* Start Listing *
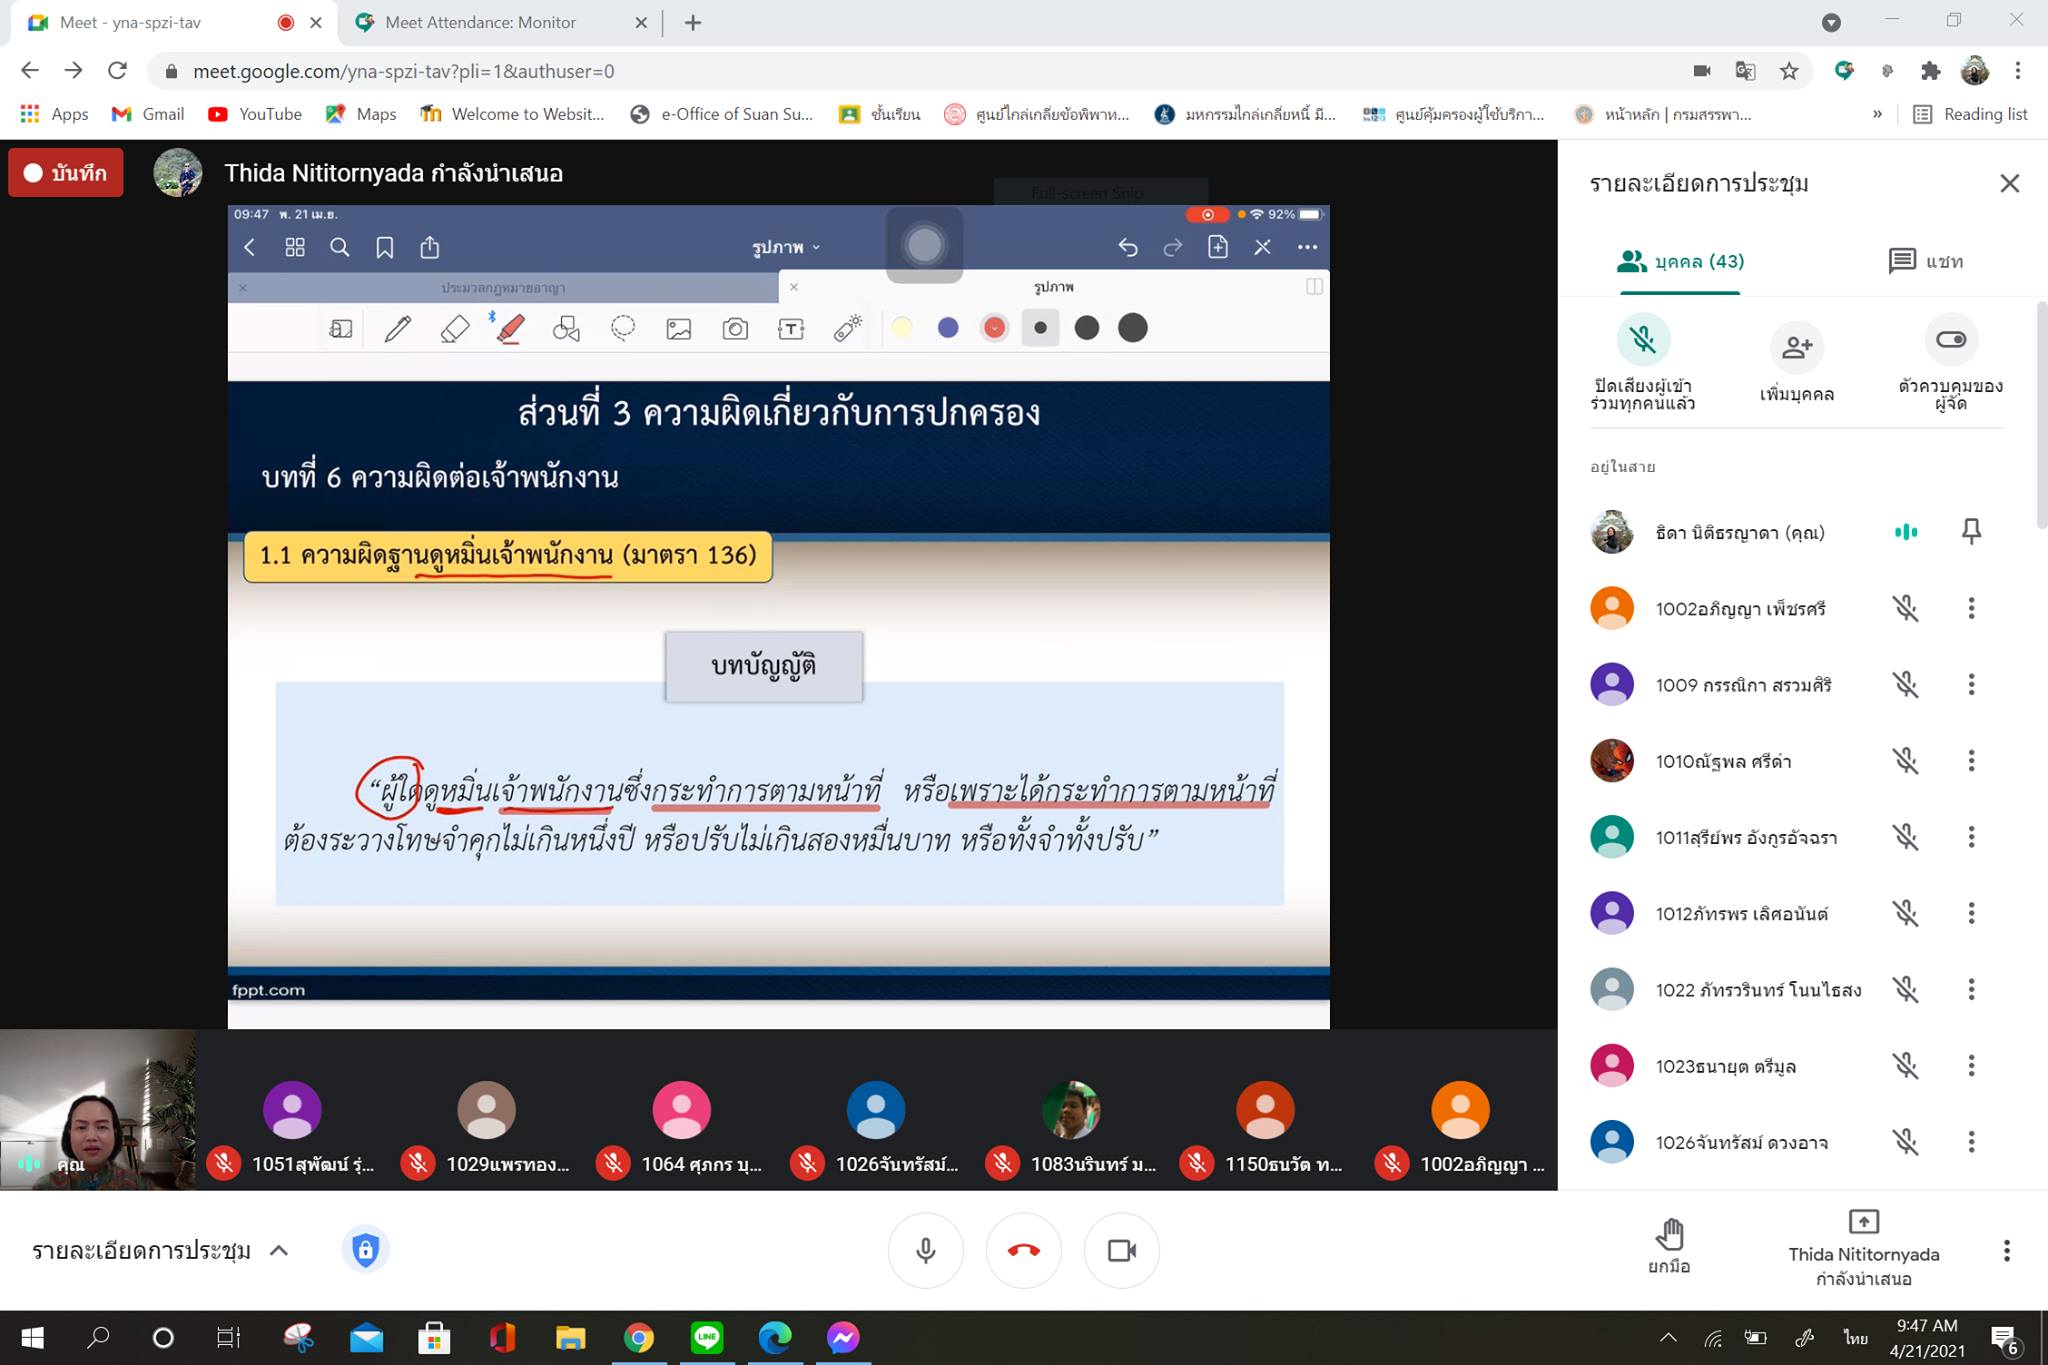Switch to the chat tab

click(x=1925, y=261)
* End Listing *
* Start Listing *
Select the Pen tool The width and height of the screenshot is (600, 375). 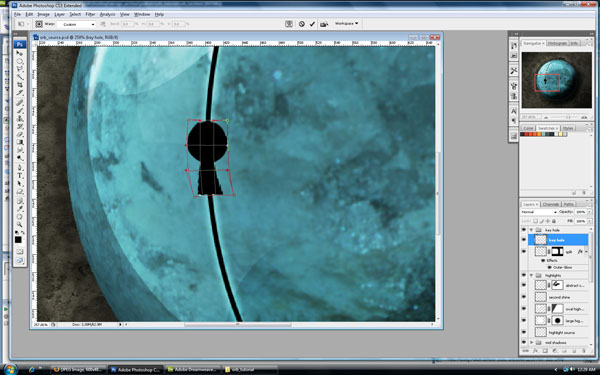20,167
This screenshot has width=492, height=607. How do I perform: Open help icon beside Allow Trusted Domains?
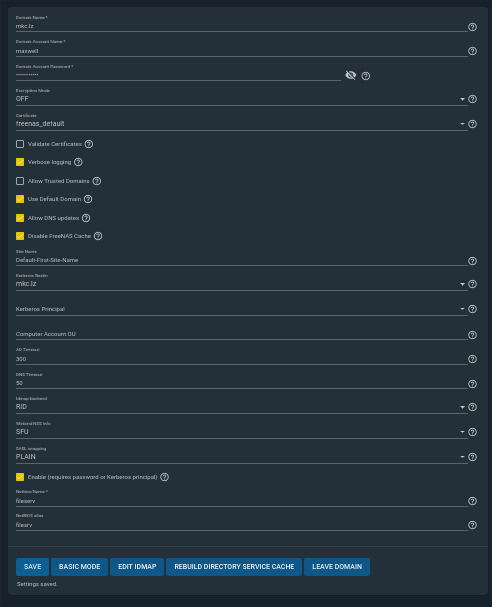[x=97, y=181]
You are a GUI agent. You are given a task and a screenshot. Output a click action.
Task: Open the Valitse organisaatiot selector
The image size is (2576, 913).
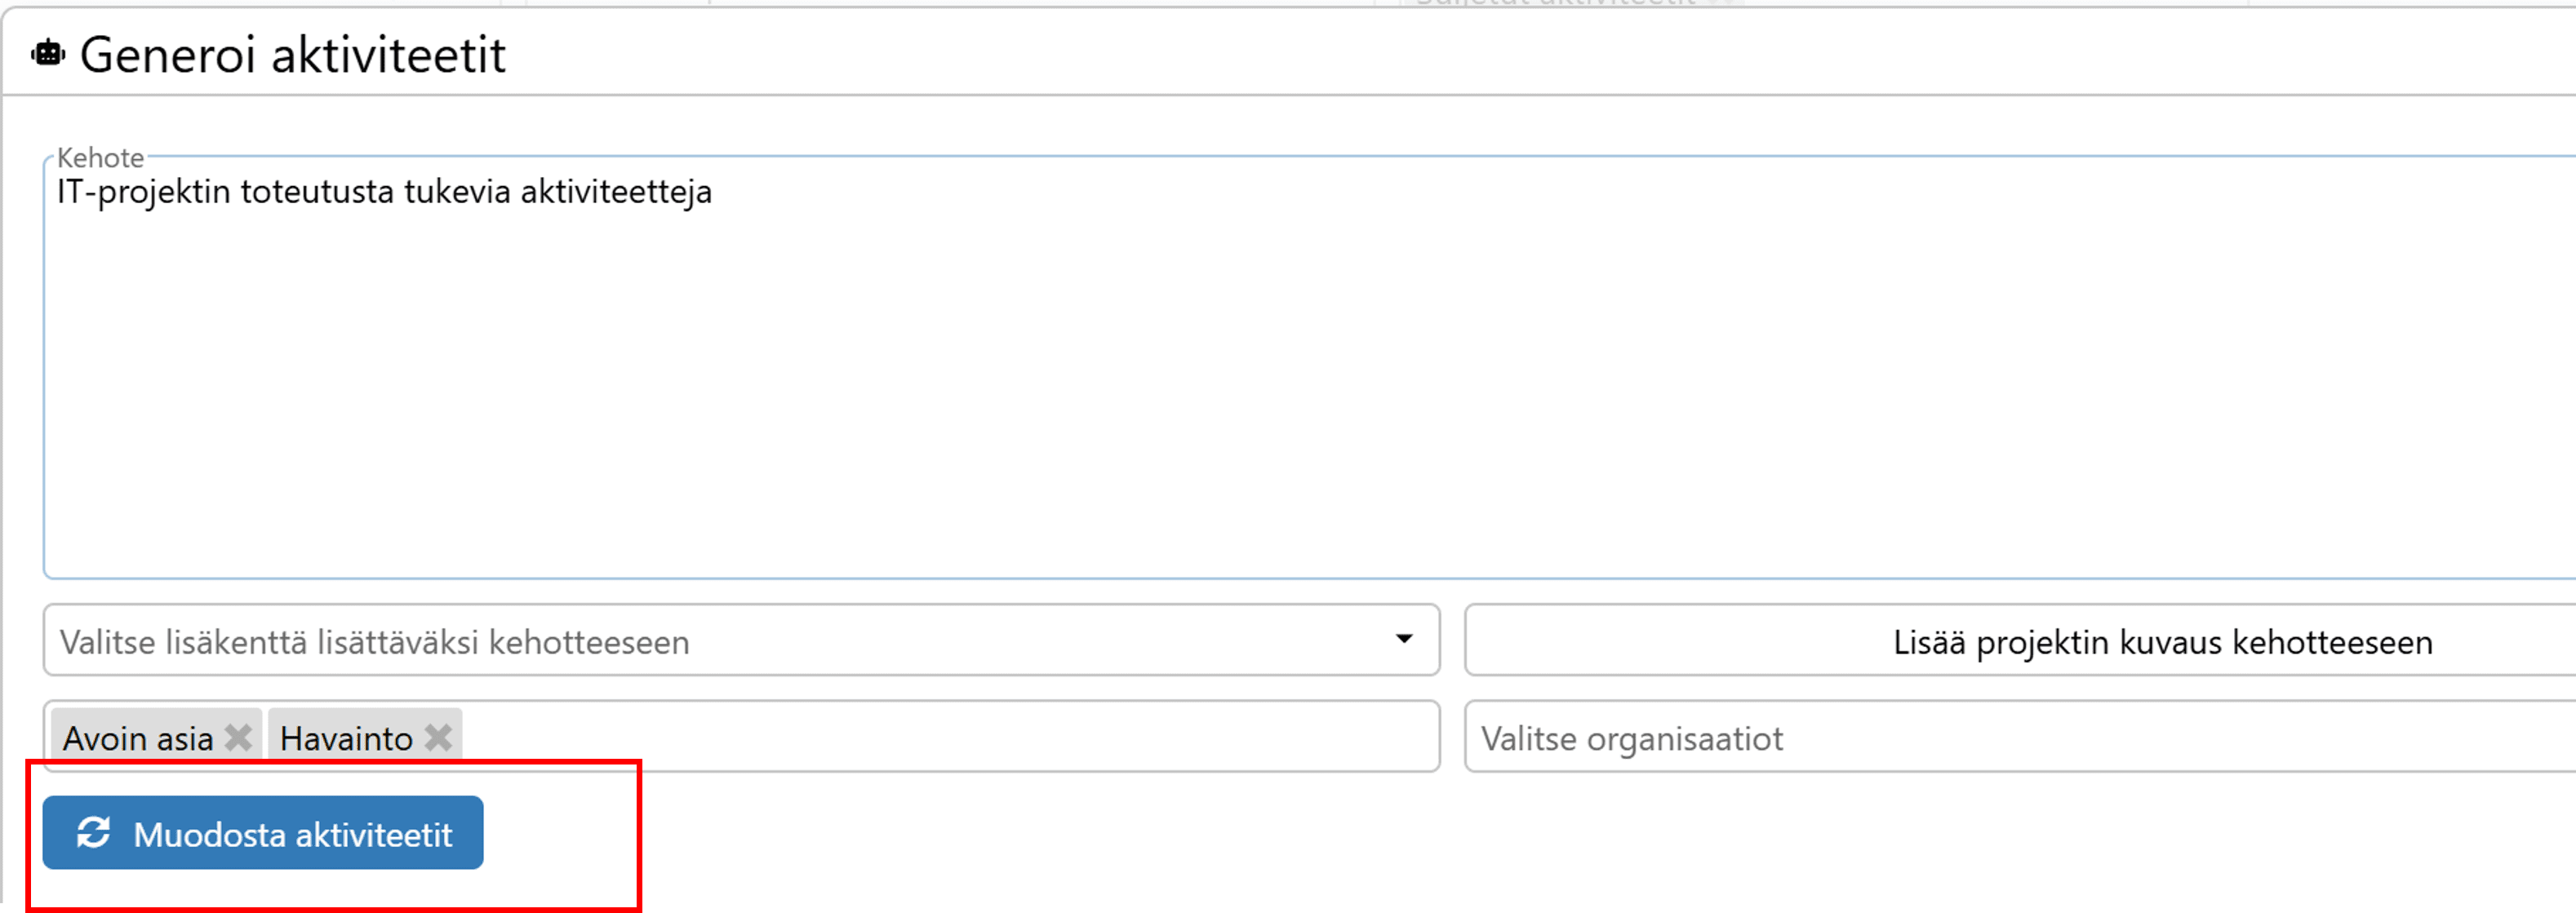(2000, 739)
* End Listing *
**Instructions for the task**
Put the items from the line with "This screenshot has" to the line with "(2000, 739)" into a numbered list, skipping blank lines and leaving out the pictures.

**Written response**
1. This screenshot has width=492, height=607. How do I perform: Open help icon beside Allow Trusted Domains?
2. [x=97, y=181]
3. You are a GUI agent. You are given a task and a screenshot. Output a click action.
4. Task: Open the Valitse organisaatiot selector
5. The image size is (2576, 913).
6. (2000, 739)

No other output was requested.